After World War II, Clayton Equipment Ltd experienced significant growth as it acted as a subcontractor of International Combustion, constructing various products such as farming equipment and industrial conveyors in response to a post-War shortage. The expansion necessitated the acquisition of new premises Record Works in Hatton, Derbyshire, and in 1957, Clayton Equipment was acquired by International Combustion Ltd.

British Railways, as part of its dieselisation scheme, contracted Clayton Equipment Ltd to supply eighty-eight diesel-electric locomotives (what would later be known as the Class 17), and other orders were fulfilled for international customers from nations as diverse as Australia, Korea, Cuba and Poland. A £5 million contract by British Railways for 88 mainline diesel electric locomotives followed during the same year, supplemented by 1.75 million order for ten 2,500 hp models that were exported to Cuba was obtained whilst, at the time, the company sales, particularly of mining and tunnelling locomotives, which were primarily for the export market, also continued to rise. The Cuban locomotives were based on the Brush Type 4 locomotives also been built at the same time.

In 1962, a decision was made by the National Coal Board (NCB) that all pit ponies were to be removed from mines in the United Kingdom. The NCB expressed an interest in using small locomotives to help remove material from their pits. Clayton Equipment supplied a number of these machines which were put into service, before being asked to develop a locomotive that could negotiate steeper gradients.

Devlin retired from the company in 1965. After a number of changes of ownership at higher levels, during which time Clayton Equipment Ltd established itself as a market leader in underground rail haulage solutions. International Combustion was acquired by Clarke Chapman of Gateshead in 1974 and in 1979 Clarke Chapman merged with Reyrolle Parsons of Newcastle, manufacturer of large steam turbines for power stations, etc., to form a new company called Northern Engineering Industries.
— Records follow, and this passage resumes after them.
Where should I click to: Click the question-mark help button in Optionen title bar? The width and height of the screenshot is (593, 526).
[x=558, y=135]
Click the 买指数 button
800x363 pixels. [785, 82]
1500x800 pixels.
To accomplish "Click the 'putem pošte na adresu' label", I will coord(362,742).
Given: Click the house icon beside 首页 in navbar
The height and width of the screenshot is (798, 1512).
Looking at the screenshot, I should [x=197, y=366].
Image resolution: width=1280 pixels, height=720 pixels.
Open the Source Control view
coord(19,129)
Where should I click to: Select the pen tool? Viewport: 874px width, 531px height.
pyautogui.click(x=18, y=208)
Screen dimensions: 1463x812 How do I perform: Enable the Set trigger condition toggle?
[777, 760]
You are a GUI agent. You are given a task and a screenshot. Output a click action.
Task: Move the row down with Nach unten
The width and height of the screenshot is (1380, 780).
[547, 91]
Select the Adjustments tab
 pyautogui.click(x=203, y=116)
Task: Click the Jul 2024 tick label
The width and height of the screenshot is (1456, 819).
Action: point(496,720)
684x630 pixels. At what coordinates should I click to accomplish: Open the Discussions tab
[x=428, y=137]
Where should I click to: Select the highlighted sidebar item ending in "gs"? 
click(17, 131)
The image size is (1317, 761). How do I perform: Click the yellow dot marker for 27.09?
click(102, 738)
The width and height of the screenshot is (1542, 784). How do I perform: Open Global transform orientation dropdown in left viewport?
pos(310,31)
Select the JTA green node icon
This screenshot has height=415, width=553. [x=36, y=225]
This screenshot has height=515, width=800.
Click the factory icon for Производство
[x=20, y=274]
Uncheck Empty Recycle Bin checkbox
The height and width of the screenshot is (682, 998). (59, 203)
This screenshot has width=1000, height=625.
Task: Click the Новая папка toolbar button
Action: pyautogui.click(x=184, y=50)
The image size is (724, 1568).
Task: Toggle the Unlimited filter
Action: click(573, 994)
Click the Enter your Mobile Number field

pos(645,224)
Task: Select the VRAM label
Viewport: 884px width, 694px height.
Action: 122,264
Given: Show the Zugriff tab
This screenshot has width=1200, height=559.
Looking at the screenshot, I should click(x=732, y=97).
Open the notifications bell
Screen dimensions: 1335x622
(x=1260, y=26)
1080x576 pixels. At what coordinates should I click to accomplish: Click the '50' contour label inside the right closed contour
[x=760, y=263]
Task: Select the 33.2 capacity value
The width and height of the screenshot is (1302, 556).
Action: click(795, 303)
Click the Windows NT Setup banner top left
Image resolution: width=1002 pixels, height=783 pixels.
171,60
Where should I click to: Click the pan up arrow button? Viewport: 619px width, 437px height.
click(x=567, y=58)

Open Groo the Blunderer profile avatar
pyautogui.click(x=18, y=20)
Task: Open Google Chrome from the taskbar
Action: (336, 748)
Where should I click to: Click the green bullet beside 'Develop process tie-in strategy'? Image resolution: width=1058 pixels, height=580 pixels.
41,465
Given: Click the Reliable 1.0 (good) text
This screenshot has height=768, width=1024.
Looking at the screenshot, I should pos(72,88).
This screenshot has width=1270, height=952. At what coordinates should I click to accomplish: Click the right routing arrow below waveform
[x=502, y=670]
Ten years later, Northern Engineering Industries (NEI) was acquired by Rolls-Royce as part of a strategy to diversify its product line into industrial power, and Clayton Equipment became a part of the Rolls-Royce Industrial Power Group in 1989. In 1994 Rolls-Royce plc divested itself of the remaining companies within the Northern Engineering Industries Mining Equipment Group, retaining only Clayton Equipment. Consequently, the company was put under the control of Rolls-Royce Materials Handling based at Gateshead and then later Rolls-Royce Industrial Businesses in Derby. It nonetheless retained a significant measure of autonomy, and in March 2005, it became an independent company again.

On 25 November 2025, Clayton Equipment filed a notice of intention to appoint administrators, which gave the business around 10 days of protection from creditor action while its future is considered. However, in January 2026, the firm and its assets were acquired by engineering company Clarke Chapman.

==Operations==

Much of the company's orders now come from overseas, from countries such as Ireland and Russia. The company's main products are locomotives for shunting, mainline railways, tunnelling, and underground mining. Power sources include battery-electric, battery hybrid and diesel. It also provides a special design and build service; tunnel drilling machines, cable handlers, overhauling or upgrading existing equipment, converting from old diesel to clean battery locomotives and training services.